--- Problem statement ---
Lay out everything from the line containing "979x525 pixels. How" down through the last line of the items as a Markdown table with the columns No. and Line. Number the rows and leave out any blank lines.

[Raw records]
-- START --
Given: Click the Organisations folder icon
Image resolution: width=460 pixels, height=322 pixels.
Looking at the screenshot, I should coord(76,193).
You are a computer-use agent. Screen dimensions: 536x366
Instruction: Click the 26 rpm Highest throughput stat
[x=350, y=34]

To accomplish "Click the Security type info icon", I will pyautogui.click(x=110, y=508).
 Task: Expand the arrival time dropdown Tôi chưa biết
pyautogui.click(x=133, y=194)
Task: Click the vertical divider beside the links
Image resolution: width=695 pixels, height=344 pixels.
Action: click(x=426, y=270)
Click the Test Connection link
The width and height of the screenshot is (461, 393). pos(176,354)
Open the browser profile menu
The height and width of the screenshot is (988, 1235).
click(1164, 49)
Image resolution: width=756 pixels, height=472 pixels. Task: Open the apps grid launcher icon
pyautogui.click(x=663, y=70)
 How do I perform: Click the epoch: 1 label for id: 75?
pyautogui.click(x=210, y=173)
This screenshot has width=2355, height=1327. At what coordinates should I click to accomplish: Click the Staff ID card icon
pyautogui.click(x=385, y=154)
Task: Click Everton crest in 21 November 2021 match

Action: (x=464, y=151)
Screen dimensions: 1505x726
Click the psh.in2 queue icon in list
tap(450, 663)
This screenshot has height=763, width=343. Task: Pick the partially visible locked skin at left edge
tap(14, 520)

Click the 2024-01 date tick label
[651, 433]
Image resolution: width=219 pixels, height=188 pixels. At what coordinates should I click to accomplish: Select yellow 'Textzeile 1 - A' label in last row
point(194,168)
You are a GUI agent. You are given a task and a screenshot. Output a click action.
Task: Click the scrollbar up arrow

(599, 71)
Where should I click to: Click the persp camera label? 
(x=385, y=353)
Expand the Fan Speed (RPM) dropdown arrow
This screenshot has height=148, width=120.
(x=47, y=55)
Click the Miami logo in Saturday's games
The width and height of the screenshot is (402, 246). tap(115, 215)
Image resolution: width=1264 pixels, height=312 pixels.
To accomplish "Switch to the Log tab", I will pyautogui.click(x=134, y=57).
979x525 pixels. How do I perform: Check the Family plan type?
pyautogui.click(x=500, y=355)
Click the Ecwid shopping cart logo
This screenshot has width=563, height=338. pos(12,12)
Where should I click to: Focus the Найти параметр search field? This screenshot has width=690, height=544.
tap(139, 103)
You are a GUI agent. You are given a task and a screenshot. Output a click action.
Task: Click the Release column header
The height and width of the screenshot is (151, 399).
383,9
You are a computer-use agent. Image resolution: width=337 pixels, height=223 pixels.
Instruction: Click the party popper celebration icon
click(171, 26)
-- END --
--- Reply to the task ---
| No. | Line |
|---|---|
| 1 | 979x525 pixels. How do I perform: Check the Family plan type? |
| 2 | pyautogui.click(x=500, y=355) |
| 3 | Click the Ecwid shopping cart logo |
| 4 | This screenshot has width=563, height=338. pos(12,12) |
| 5 | Where should I click to: Focus the Найти параметр search field? This screenshot has width=690, height=544. |
| 6 | tap(139, 103) |
| 7 | You are a GUI agent. You are given a task and a screenshot. Output a click action. |
| 8 | Task: Click the Release column header |
| 9 | The height and width of the screenshot is (151, 399). |
| 10 | 383,9 |
| 11 | You are a computer-use agent. Image resolution: width=337 pixels, height=223 pixels. |
| 12 | Instruction: Click the party popper celebration icon |
| 13 | click(171, 26) |